-- About this exercise --
Once the line holding "Click the green arrow icon in Instance field" is found in the listing below, write it out and each later line exactly, up to and including the one holding "Collapse the Analysis tree arrow".

-- Supplied data --
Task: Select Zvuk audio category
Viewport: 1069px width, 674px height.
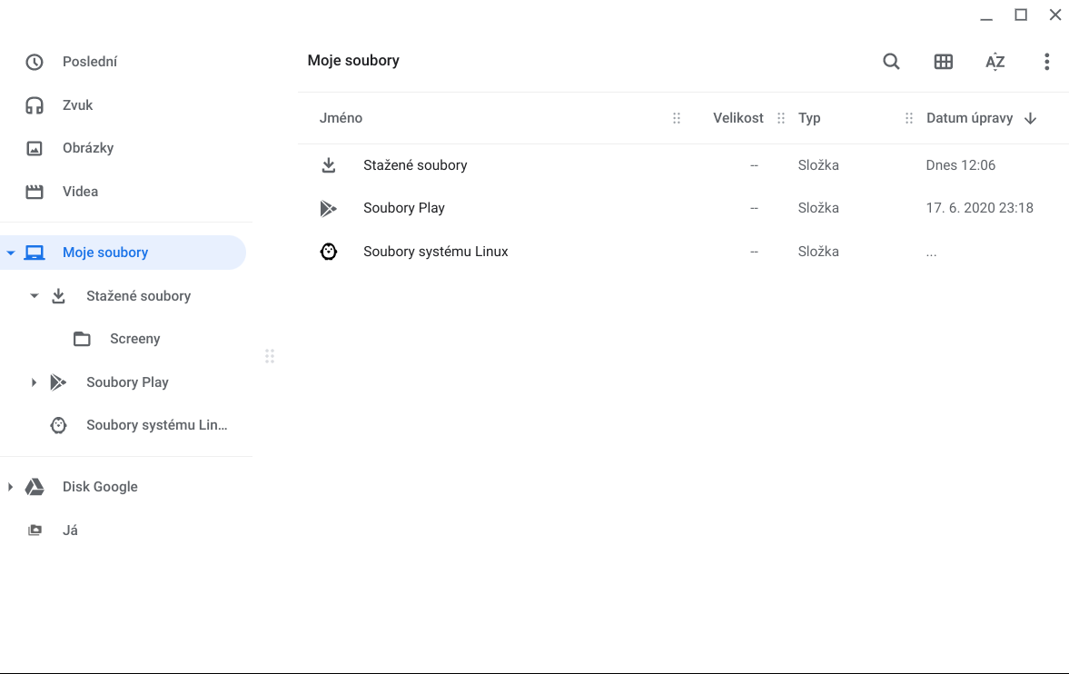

==

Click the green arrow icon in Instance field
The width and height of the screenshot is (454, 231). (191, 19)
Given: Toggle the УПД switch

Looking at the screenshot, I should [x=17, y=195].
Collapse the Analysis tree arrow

-- Response to the exercise --
Click the green arrow icon in Instance field
The width and height of the screenshot is (454, 231). (191, 19)
Given: Toggle the УПД switch

Looking at the screenshot, I should [x=17, y=195].
Collapse the Analysis tree arrow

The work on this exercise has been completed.